Spoofing-Robust Speaker Verification Using Parallel Embedding Fusion: BTU Speech Group's Approach for ASVspoof5 Challenge

Oğuzhan Kurnaz,Selim Can Demirtaş,Aykut Büker,Jagabandhu Mishra,Cemal Hanilçi
2024-08-28
Abstract:This paper introduces the parallel network-based spoofing-aware speaker verification (SASV) system developed by BTU Speech Group for the ASVspoof5 Challenge. The SASV system integrates ASV and CM systems to enhance security against spoofing attacks. Our approach employs score and embedding fusion from ASV models (ECAPA-TDNN, WavLM) and CM models (AASIST). The fused embeddings are processed using a simple DNN structure, optimizing model performance with a combination of recently proposed a-DCF and BCE losses.

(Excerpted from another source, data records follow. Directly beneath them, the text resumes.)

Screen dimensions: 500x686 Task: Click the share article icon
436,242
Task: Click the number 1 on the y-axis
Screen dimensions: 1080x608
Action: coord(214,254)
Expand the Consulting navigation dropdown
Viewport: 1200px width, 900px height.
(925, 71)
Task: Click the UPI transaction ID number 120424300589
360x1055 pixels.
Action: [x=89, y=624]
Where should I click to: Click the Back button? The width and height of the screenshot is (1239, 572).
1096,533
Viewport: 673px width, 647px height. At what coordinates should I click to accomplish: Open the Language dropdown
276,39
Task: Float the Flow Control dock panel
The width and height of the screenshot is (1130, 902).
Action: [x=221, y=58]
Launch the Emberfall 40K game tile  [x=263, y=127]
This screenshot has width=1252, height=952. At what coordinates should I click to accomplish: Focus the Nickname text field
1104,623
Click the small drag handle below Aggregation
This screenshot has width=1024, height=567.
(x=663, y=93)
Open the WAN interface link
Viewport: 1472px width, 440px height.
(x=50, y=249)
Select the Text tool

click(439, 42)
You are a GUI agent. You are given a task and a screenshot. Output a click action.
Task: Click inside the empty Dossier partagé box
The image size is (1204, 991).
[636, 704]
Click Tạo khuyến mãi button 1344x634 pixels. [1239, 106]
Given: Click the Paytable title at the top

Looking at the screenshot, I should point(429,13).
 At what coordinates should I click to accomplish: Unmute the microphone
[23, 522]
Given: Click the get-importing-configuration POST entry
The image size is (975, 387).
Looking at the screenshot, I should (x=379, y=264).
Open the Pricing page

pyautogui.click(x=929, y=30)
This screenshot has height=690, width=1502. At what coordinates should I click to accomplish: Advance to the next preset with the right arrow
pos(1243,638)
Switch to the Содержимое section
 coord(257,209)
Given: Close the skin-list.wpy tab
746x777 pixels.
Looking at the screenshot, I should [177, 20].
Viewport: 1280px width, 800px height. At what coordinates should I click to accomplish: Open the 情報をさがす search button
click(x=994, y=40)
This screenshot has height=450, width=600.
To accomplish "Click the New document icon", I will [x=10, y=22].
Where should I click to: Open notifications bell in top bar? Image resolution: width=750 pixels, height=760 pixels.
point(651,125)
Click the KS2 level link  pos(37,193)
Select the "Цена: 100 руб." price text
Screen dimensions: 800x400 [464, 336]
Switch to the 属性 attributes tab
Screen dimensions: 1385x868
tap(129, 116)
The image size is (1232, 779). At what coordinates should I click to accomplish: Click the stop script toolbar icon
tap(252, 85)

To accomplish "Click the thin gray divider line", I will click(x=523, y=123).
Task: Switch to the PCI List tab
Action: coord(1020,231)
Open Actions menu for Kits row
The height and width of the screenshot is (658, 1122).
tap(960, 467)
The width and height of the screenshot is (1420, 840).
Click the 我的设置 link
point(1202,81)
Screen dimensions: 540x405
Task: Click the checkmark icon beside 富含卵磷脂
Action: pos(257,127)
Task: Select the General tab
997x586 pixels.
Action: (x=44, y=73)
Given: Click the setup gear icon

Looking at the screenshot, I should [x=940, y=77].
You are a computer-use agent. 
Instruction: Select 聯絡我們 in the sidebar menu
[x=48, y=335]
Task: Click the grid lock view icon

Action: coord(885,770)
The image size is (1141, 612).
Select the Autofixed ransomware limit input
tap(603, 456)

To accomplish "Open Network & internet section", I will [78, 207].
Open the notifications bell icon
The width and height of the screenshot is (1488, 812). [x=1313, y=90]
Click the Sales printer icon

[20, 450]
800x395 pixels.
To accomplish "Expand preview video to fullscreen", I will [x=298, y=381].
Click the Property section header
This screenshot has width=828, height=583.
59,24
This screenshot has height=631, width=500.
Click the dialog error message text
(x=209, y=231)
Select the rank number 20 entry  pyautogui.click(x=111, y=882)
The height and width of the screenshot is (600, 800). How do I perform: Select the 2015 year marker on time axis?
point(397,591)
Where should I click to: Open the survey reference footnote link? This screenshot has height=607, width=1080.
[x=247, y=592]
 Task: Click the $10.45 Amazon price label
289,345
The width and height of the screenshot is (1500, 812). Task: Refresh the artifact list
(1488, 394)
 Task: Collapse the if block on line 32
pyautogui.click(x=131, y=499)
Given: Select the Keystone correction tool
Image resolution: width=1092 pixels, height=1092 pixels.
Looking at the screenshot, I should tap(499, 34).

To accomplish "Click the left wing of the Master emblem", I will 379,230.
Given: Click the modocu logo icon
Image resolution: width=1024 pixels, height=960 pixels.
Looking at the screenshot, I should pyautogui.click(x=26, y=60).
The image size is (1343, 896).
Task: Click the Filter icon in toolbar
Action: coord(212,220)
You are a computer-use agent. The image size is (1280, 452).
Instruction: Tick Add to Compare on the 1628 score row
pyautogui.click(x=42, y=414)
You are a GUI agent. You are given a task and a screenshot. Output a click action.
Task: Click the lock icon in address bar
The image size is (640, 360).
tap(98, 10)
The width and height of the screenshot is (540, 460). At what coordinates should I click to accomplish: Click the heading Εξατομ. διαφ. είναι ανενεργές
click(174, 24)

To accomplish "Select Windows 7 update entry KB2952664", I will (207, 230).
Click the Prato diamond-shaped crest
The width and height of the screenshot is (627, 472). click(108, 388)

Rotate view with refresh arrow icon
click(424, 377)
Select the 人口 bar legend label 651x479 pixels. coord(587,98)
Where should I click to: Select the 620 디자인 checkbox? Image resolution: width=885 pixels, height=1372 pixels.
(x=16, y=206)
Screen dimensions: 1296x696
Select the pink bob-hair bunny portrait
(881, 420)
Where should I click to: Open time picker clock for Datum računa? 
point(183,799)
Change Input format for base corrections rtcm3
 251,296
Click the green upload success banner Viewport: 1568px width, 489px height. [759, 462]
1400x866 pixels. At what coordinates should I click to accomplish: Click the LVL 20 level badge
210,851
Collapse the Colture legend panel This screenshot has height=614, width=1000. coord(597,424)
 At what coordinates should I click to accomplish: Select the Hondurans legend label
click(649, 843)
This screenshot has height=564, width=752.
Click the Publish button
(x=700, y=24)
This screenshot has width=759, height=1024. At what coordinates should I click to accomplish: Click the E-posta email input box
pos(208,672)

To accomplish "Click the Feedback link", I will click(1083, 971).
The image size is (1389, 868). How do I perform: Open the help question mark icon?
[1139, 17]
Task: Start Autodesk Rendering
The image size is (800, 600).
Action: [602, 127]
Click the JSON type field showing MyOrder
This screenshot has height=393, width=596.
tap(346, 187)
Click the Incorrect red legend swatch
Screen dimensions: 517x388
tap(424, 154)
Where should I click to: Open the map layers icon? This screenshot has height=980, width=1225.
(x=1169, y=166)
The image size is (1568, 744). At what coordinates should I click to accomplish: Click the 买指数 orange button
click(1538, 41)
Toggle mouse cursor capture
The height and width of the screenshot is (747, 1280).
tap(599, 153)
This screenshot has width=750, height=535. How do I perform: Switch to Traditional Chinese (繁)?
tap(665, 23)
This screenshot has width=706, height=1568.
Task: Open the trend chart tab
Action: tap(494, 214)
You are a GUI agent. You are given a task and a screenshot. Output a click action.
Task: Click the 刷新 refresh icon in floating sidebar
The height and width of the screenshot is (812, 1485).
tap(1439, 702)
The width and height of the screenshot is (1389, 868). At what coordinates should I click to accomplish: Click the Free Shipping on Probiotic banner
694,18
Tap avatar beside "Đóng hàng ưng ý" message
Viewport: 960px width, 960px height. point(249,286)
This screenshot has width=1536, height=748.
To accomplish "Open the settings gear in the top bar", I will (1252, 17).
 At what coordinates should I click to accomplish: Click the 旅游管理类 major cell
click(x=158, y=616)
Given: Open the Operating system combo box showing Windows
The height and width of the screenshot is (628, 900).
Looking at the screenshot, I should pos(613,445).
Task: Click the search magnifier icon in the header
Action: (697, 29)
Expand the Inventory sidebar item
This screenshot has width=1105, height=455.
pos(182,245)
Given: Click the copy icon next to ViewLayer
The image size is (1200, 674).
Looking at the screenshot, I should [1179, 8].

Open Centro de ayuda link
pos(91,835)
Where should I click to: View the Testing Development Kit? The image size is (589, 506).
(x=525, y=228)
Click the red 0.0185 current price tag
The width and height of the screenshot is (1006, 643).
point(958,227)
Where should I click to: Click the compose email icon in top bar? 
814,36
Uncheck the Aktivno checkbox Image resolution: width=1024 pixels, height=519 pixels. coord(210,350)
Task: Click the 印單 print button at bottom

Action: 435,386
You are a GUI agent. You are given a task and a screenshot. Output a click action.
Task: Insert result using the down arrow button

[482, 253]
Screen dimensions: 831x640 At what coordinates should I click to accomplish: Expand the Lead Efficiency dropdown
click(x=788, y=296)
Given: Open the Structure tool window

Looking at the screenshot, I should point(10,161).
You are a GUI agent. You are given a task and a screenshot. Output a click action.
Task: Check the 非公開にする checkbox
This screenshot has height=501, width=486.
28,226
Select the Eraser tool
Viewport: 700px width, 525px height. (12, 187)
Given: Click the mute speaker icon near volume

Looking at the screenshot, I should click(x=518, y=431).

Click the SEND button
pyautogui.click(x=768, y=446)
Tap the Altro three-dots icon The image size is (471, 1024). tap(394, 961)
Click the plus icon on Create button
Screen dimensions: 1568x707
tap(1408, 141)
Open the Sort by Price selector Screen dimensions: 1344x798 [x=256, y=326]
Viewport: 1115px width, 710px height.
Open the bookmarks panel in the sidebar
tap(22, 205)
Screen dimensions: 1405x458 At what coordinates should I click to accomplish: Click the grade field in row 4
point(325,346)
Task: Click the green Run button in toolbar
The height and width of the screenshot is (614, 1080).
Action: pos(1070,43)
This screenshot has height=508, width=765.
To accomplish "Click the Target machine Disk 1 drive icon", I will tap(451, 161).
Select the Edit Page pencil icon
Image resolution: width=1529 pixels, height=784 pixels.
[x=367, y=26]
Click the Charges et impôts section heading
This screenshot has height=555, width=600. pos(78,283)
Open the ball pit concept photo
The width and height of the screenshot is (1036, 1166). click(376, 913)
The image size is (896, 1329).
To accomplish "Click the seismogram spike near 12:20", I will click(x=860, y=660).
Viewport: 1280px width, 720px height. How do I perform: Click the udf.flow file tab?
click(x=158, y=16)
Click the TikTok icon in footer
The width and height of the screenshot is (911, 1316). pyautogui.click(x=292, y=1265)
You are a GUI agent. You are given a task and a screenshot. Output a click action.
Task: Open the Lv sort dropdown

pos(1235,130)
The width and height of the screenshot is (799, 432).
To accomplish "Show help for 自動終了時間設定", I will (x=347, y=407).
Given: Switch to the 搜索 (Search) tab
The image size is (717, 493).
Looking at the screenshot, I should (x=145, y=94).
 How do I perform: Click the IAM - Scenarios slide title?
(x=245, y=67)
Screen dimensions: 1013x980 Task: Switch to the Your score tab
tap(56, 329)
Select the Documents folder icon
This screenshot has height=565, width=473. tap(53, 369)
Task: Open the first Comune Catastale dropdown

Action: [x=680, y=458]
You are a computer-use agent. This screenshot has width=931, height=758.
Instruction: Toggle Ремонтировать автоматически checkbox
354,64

We introduce a novel parallel network structure where two identical DNNs, fed with different inputs, independently process embeddings and produce SASV scores. The final SASV probability is derived by averaging these scores, enhancing robustness and accuracy. Experimental results demonstrate that the proposed parallel DNN structure outperforms traditional single DNN methods, offering a more reliable and secure speaker verification system against spoofing attacks.
Audio and Speech Processing,Sound
What problem does this paper attempt to address?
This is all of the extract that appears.